▸ Aim of the task
Work through the data and say how many lines contain "روائي". The number alone is the answer.

[Stored records]
........

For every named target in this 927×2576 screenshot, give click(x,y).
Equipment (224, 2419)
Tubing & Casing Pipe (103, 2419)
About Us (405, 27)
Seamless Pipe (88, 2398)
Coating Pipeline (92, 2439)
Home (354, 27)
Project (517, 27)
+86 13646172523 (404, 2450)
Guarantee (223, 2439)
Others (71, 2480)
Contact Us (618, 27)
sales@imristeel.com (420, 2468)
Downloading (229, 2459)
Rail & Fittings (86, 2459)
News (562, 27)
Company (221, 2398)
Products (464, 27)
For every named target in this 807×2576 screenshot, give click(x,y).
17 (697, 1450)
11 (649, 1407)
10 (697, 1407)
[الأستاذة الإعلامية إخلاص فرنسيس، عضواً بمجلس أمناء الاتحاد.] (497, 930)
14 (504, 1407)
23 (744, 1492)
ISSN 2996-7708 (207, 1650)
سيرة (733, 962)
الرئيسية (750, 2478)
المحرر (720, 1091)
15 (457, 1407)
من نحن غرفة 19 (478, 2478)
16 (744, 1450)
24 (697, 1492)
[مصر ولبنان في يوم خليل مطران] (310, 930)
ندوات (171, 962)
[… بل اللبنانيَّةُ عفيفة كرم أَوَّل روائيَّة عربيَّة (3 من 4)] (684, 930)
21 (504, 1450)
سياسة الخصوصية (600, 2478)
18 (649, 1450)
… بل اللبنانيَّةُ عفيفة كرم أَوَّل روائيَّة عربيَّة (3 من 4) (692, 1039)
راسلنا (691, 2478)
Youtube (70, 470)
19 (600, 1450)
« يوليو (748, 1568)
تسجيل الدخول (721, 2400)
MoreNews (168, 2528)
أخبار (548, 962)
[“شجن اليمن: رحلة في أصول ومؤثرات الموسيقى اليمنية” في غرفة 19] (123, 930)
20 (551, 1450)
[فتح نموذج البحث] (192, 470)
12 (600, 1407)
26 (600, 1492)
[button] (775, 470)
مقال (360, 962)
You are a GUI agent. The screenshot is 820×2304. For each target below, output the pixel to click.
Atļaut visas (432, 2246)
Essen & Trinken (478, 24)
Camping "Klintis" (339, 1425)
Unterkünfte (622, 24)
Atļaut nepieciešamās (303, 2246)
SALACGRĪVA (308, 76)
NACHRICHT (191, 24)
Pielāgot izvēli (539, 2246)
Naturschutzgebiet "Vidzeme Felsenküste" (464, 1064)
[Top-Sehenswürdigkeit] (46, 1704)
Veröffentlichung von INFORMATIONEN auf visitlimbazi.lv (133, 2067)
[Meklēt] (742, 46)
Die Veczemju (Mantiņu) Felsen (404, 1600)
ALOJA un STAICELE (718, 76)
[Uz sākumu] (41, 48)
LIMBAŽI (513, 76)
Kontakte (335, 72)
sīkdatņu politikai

........

▸ Solved exercise
2